- SOURCE DATA -
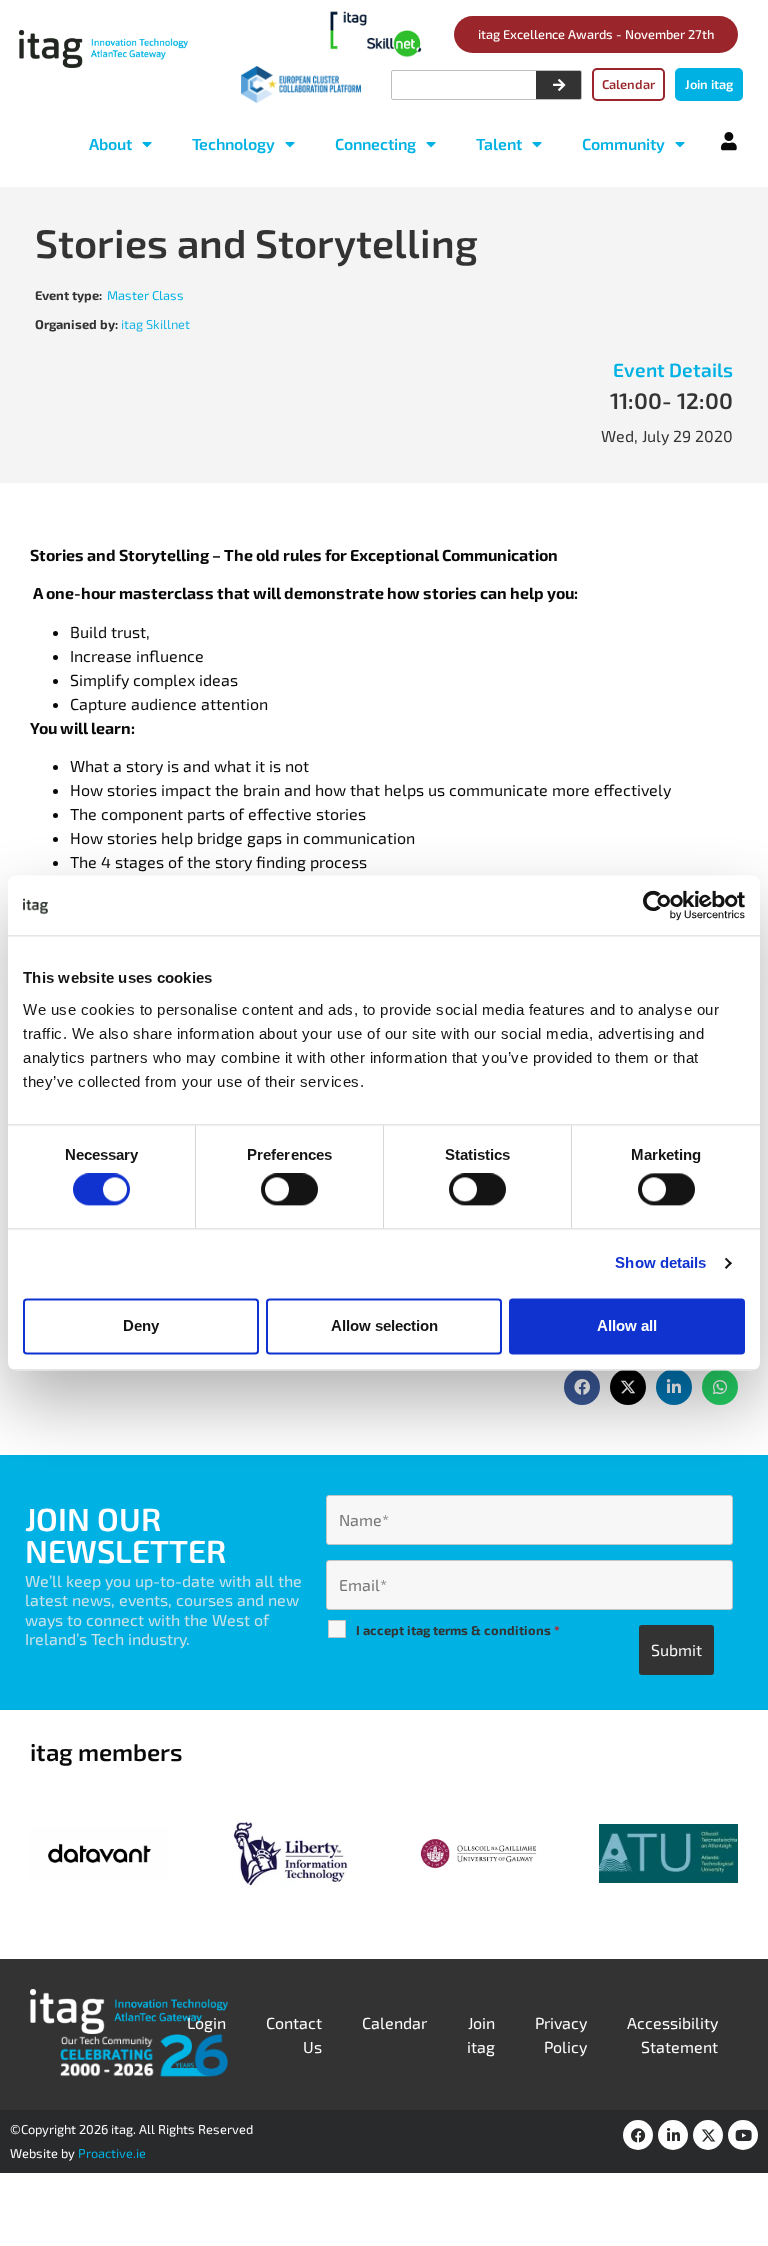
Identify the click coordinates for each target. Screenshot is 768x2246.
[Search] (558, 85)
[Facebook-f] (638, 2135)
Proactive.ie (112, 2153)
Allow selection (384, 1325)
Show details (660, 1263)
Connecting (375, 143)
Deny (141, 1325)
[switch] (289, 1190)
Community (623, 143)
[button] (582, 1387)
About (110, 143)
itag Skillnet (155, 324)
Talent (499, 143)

...

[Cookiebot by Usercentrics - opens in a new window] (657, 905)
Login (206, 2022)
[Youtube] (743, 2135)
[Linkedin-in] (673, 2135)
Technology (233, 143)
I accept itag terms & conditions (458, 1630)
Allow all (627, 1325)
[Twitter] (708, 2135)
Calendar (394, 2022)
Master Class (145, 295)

* * *

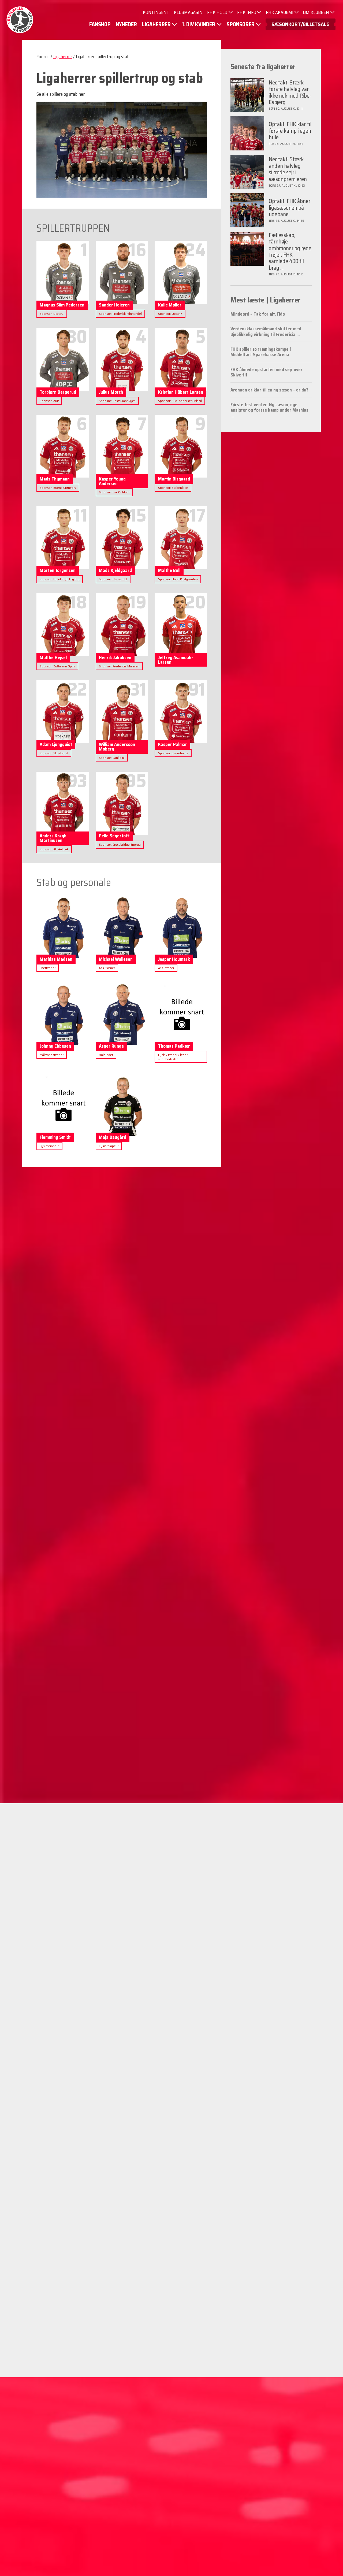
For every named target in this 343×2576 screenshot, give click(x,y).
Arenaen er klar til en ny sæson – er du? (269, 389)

- DIRECTIONS FOR THIS TASK -
All the lines that hold the word "itag" must appear in the answer, copied from the records.

- REPLY TO THE EXERCISE -
itag Skillnet (155, 324)
I accept itag terms & conditions (458, 1630)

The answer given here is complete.